Chrome e la minaccia della suocera

In modo analogo ai componenti aggiuntivi di Mozilla Firefox, le estensioni di Google Chrome offrono agli utenti la possibilità di aggiungere funzionalità tramite lo sviluppo di piccole applicazioni.

La facilità di personalizzazione offerta tramite codice “estraneo” espone anche a rischi di sicurezza, che nel caso di un browser possono riflettersi direttamente sulla riservatezza delle informazioni personali.

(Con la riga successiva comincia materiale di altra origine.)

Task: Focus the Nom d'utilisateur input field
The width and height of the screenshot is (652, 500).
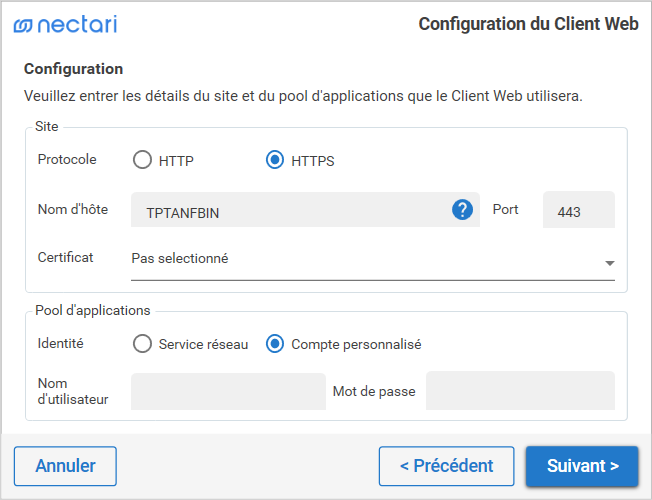Action: [x=228, y=391]
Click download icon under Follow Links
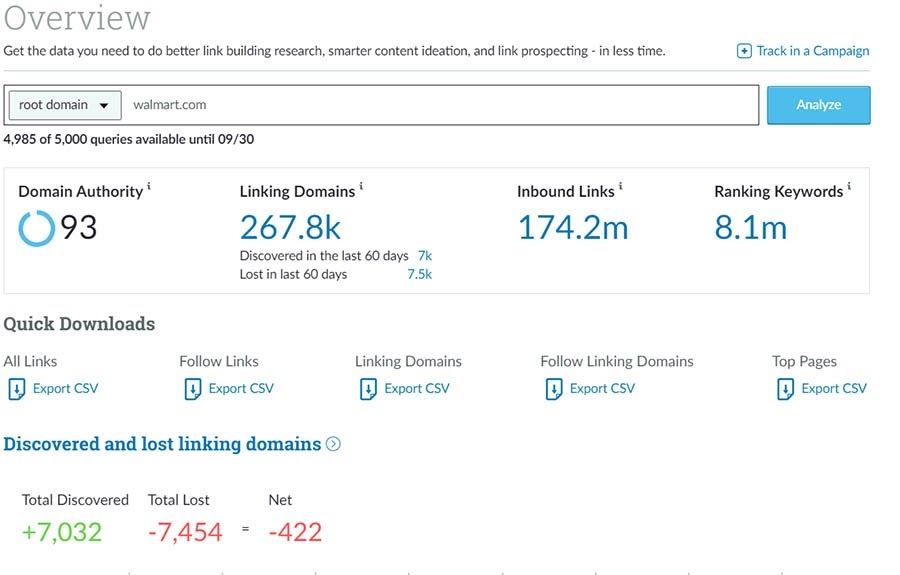900x575 pixels. pyautogui.click(x=193, y=389)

È per questo che lo sviluppatore ha pensato di allertare l’utente con un messaggio apposito:

Google Chrome - Messaggio spiritoso sulla privacy

Credo che le frasi “spiritose” come quella visibile sopra siano un fatto positivo per due motivi. Primo, dimostrano la vicinanza dello sviluppatore all’utente finale. Secondo, stimolano la fantasia del traduttore e lo portano ad allontanarsi dal significato letterale.

In alcuni casi la spiritosaggine può dimostrarsi un boomerang, soprattutto quando il traduttore non capisce le battute. Nel caso specifico, incuriosito ho voluto controllare la versione italiana:

Google Chrome -

La mia attenzione era rivolta al messaggio principale, ma inizialmente l’occhio è caduto automaticamente sulla frase in rosso, totalmente sbagliata.

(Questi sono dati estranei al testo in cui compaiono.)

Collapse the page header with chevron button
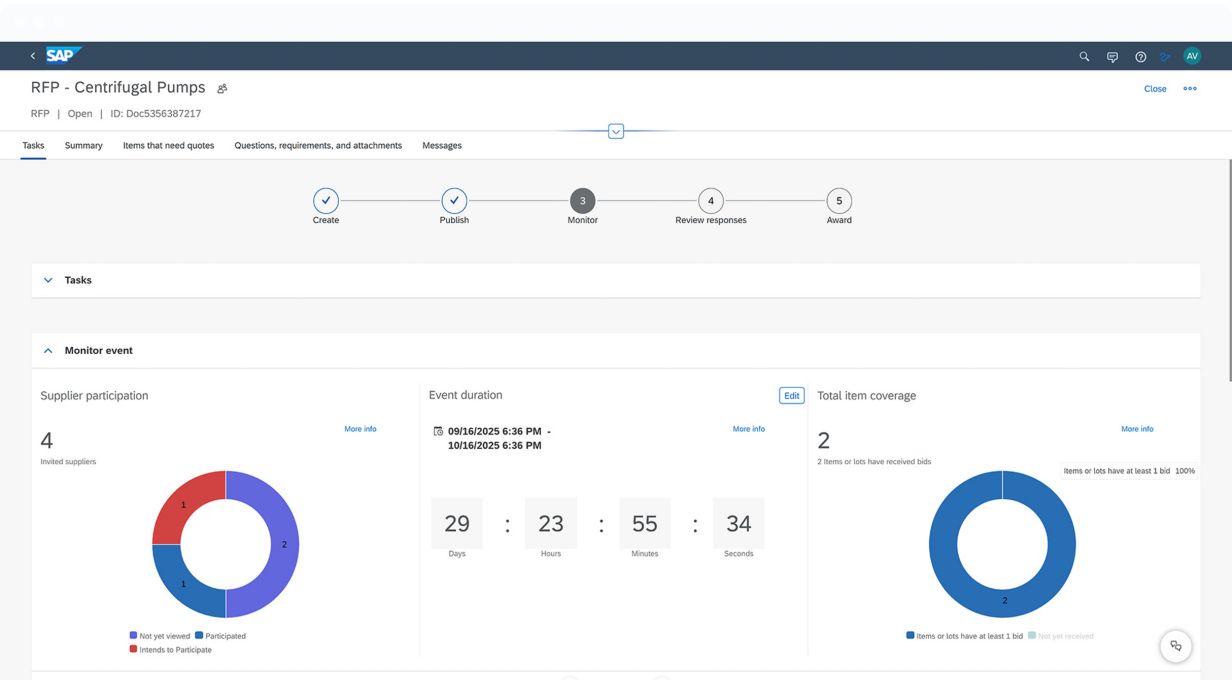This screenshot has width=1232, height=680. (x=616, y=131)
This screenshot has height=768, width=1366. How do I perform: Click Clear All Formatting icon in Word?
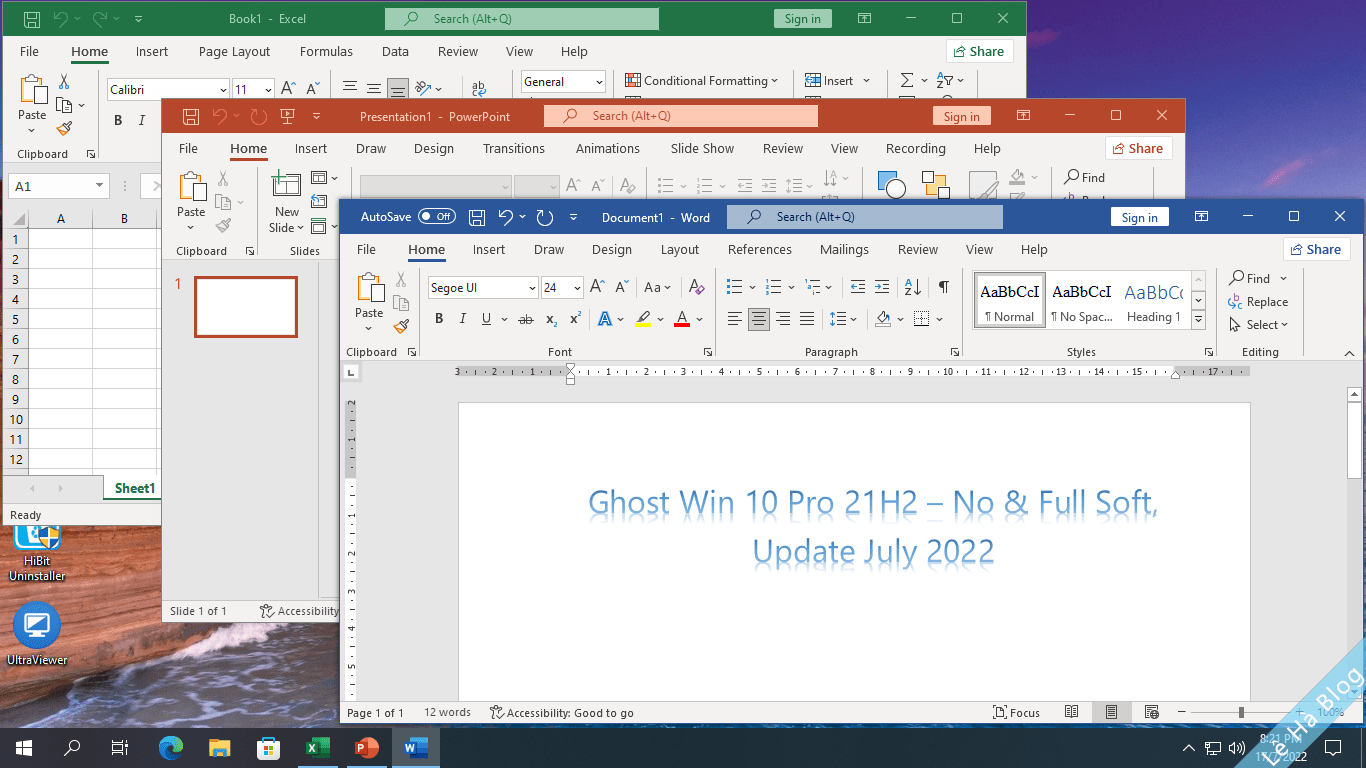(x=697, y=287)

Il traduttore ha riguadagnato subito punti con l’uso della parola “suocera” al posto della forma originale spouse.

La scelta ha permesso infatti di mantenere l’ambivalenza e rivolgersi indistintamente a uomini e donne. Credo poi che il concetto di potenziale violazione della privacy sia stato rafforzato attingendo a una delle sue minacce più efficaci, almeno per l’immaginario collettivo😉

2 Risposte to “Chrome e la minaccia della suocera”

  1. Mario Spoto Says:

    Interessante seguire anche questo scambio sull’originale inglese:
    http://code.google.com/p/chromium/issues/detail?id=19582

    • g1anluca Says:

      Grazie del tuo commento, Mario.

      È importante che i messaggi originali siano chiari e interpretabili in modo univoco da utenti e traduttori. Spesso però gli sviluppatori prestano maggiore attenzione alla lunghezza delle stringhe e alla sostanza che alla grammatica.

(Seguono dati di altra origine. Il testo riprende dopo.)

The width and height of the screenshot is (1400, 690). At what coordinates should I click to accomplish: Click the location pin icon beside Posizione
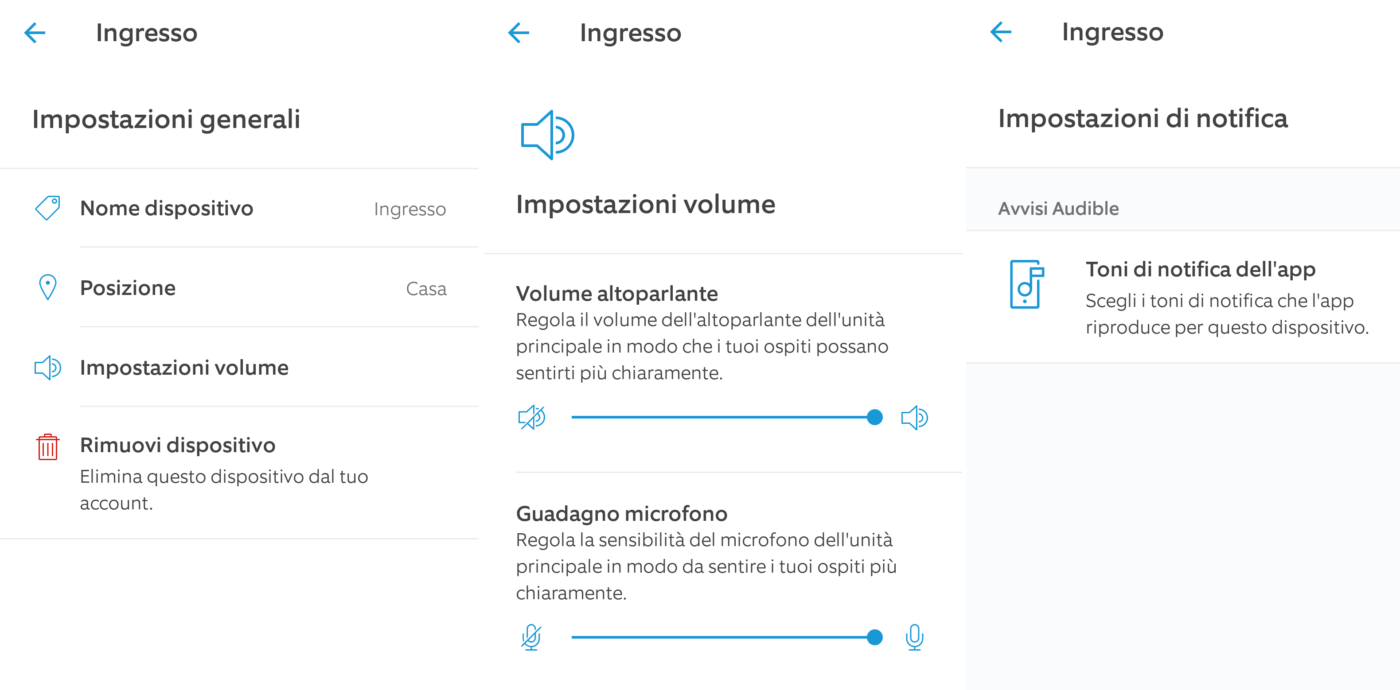(47, 288)
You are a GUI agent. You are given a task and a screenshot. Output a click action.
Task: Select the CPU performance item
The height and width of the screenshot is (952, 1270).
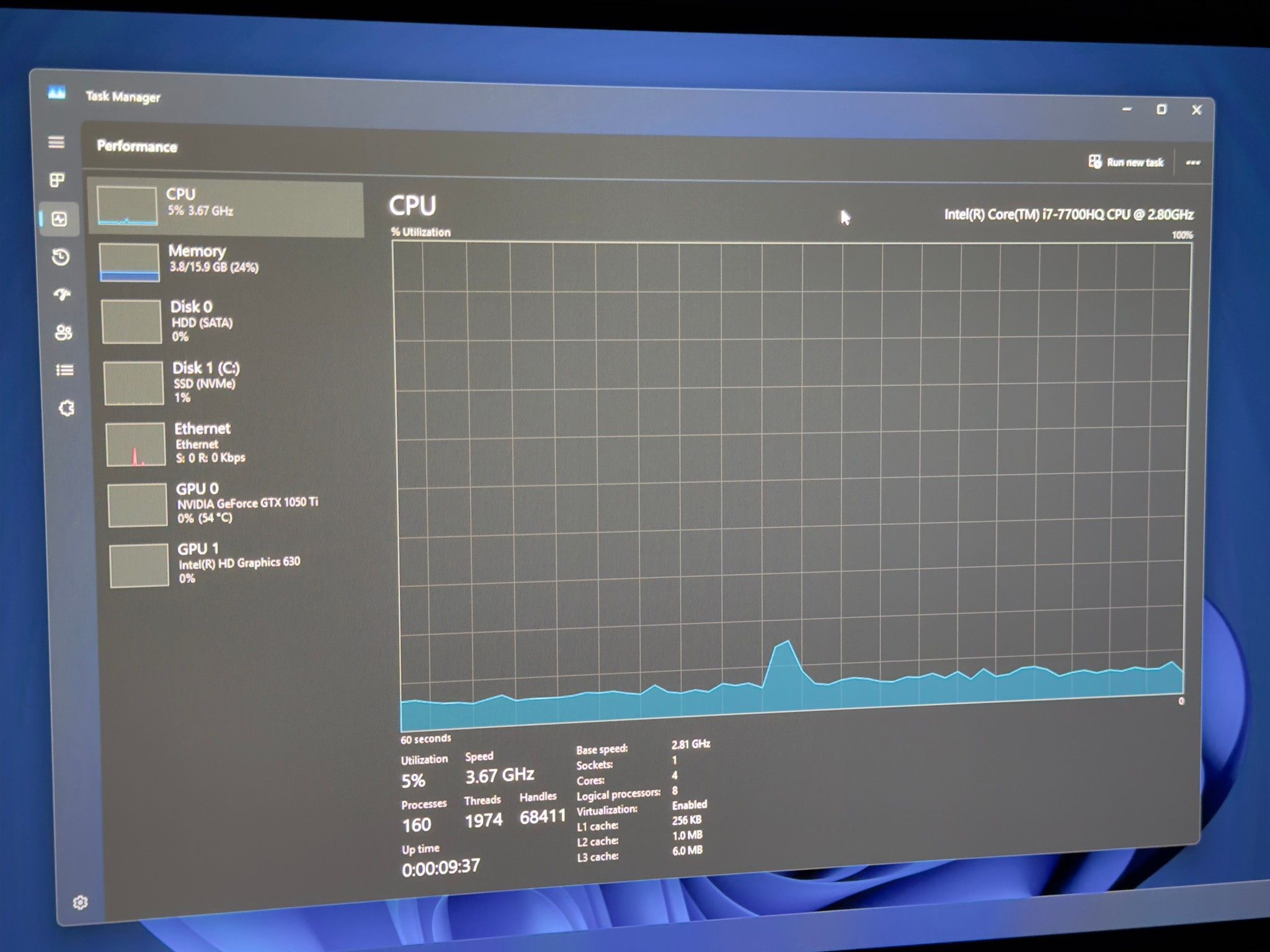pyautogui.click(x=226, y=206)
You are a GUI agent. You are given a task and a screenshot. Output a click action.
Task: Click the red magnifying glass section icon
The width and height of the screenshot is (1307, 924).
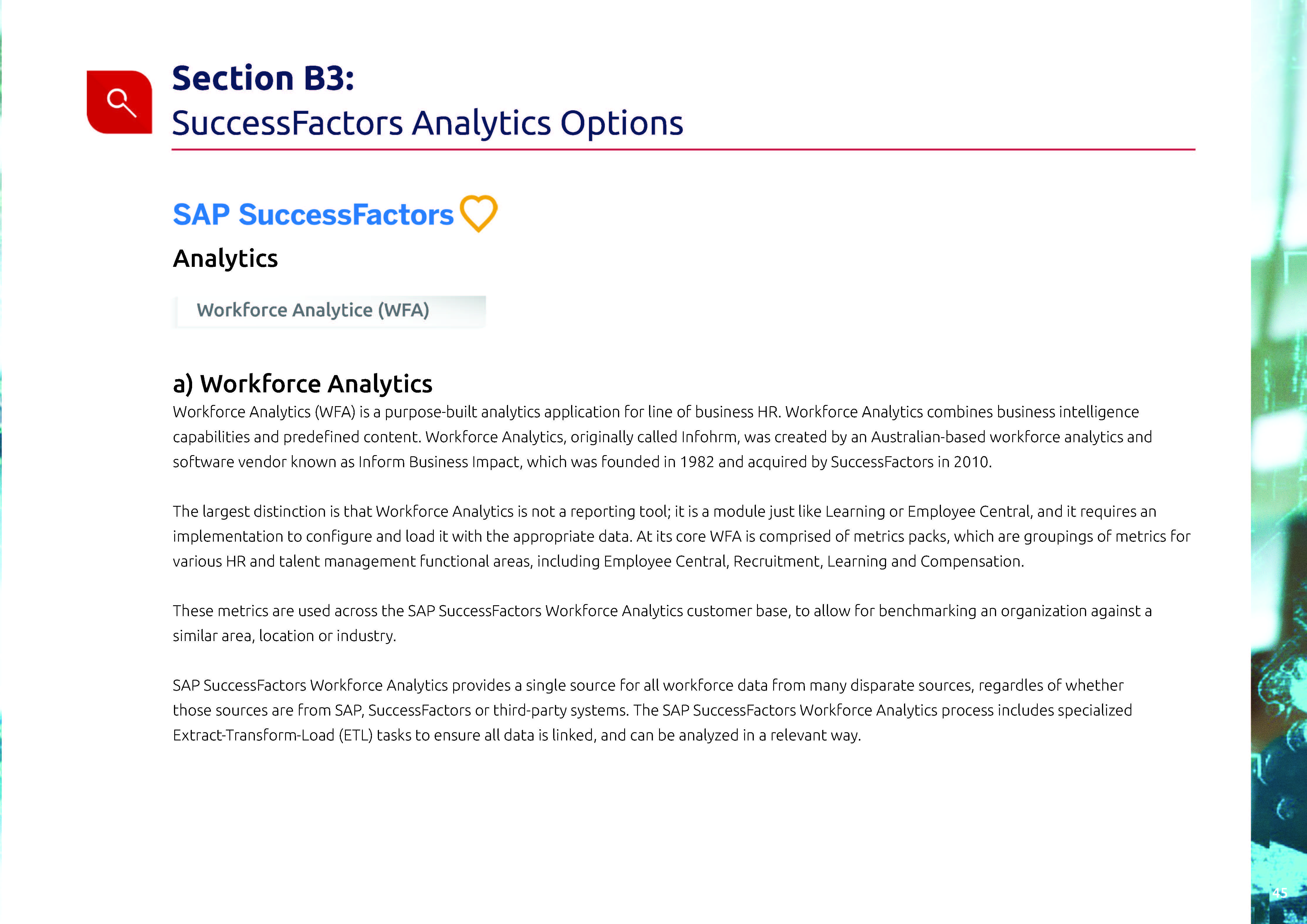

      L’uso errato di “only” è comune. Per esempio in Mozilla Firefox fu corretto più di un anno fa in seguito a una segnalazione dello stesso utente (Francois Botha, alias igitur).

      Nel caso di Chrome, la revisione 24599
      ha solo mascherato l’errore, perché in pratica ha reso obsolete le stringhe “spiritose” e la frase incriminata.